»»
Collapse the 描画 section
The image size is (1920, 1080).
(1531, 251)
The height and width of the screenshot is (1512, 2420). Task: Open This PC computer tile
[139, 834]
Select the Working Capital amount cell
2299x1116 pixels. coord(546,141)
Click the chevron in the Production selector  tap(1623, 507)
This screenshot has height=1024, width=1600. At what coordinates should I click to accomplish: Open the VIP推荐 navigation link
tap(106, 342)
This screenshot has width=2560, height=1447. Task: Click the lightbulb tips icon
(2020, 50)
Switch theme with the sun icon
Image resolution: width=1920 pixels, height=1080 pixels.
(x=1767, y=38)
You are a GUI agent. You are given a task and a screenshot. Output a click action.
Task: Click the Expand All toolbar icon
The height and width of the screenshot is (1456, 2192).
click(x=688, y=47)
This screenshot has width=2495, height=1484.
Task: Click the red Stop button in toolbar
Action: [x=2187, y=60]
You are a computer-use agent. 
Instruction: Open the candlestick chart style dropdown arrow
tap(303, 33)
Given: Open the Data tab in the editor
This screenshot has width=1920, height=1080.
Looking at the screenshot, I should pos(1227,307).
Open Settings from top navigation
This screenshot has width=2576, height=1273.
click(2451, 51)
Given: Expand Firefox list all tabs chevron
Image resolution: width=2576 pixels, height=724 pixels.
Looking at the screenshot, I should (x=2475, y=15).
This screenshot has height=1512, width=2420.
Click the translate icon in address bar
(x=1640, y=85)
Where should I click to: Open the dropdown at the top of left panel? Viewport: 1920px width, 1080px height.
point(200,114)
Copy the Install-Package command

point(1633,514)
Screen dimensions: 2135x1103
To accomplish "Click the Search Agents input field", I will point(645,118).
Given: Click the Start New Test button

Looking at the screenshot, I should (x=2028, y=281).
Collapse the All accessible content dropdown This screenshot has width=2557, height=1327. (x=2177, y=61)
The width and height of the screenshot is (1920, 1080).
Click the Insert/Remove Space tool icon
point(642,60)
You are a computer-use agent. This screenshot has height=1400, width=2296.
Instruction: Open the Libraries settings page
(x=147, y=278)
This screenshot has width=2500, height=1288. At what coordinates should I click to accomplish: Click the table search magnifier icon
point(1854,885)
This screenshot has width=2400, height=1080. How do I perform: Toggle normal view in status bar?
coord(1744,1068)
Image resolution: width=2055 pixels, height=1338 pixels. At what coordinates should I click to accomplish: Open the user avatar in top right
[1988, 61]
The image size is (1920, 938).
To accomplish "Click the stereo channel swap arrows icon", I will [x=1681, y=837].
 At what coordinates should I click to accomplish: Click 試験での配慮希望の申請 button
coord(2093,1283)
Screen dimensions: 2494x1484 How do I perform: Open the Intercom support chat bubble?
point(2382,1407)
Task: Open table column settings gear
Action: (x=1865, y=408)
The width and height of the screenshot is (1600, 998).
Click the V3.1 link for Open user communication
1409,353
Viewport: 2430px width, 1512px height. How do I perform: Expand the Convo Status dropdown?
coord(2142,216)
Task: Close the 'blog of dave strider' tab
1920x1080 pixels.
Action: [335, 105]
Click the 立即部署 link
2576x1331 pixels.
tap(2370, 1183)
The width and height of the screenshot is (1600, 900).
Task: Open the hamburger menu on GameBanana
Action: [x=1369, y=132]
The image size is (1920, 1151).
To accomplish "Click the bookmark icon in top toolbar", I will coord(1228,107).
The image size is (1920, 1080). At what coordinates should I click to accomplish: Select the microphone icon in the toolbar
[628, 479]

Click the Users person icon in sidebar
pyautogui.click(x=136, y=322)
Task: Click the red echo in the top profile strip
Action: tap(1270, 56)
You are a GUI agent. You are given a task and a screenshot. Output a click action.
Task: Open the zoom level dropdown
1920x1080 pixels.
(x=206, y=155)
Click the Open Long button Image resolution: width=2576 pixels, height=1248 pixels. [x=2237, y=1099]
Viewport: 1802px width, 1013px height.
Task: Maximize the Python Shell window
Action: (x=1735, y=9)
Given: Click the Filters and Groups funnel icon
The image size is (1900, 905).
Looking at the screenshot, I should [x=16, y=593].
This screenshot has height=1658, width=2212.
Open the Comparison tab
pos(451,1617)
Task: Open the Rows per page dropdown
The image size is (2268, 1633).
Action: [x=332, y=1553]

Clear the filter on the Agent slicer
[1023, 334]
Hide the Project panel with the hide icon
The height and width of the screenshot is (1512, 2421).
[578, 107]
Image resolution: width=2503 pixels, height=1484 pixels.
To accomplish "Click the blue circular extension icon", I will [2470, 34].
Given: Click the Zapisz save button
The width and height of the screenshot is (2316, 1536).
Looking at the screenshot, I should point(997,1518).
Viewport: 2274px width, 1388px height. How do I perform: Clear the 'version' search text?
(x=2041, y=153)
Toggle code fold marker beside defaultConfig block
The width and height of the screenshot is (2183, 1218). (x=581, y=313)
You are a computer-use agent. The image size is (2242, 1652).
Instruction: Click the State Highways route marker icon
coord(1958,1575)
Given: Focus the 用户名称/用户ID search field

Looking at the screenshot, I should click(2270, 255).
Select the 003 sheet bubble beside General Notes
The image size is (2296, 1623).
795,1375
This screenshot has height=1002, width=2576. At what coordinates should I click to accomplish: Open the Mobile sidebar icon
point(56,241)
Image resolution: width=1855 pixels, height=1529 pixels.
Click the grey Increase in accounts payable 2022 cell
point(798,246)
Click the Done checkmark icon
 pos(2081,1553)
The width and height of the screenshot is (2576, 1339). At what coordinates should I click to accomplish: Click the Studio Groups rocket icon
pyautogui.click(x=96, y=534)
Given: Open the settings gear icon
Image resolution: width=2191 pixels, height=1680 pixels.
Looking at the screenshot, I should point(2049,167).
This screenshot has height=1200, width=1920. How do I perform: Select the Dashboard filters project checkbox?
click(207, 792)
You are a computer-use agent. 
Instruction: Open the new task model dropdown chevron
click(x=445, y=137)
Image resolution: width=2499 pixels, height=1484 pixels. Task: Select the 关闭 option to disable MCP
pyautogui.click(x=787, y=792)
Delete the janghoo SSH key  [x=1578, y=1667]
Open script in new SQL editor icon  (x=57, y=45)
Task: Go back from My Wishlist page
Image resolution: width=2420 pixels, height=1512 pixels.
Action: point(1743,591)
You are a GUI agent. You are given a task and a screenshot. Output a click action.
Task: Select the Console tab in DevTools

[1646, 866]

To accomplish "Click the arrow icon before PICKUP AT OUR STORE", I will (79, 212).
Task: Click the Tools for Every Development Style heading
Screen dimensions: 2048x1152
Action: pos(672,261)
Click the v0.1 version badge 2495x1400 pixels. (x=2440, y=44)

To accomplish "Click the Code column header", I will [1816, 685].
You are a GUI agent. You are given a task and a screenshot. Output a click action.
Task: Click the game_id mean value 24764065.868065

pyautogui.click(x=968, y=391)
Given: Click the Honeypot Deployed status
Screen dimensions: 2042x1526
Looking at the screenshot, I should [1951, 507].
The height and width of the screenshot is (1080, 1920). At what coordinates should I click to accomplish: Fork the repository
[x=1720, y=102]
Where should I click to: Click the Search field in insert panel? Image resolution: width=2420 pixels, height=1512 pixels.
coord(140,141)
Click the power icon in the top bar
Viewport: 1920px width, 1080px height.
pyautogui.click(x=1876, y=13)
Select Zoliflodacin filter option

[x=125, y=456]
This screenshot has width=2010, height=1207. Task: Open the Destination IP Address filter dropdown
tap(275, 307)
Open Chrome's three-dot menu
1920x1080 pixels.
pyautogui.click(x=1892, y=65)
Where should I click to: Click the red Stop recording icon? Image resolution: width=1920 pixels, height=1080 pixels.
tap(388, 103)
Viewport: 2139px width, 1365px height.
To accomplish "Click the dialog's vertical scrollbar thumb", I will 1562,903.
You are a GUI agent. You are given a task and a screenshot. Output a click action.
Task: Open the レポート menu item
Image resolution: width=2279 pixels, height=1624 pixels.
««
### [Exercise]
Where a line of the records has the string "editor", copy that line.

### [Response to this exercise]
Given: Open the Data tab in the editor
Open script in new SQL editor icon  (x=57, y=45)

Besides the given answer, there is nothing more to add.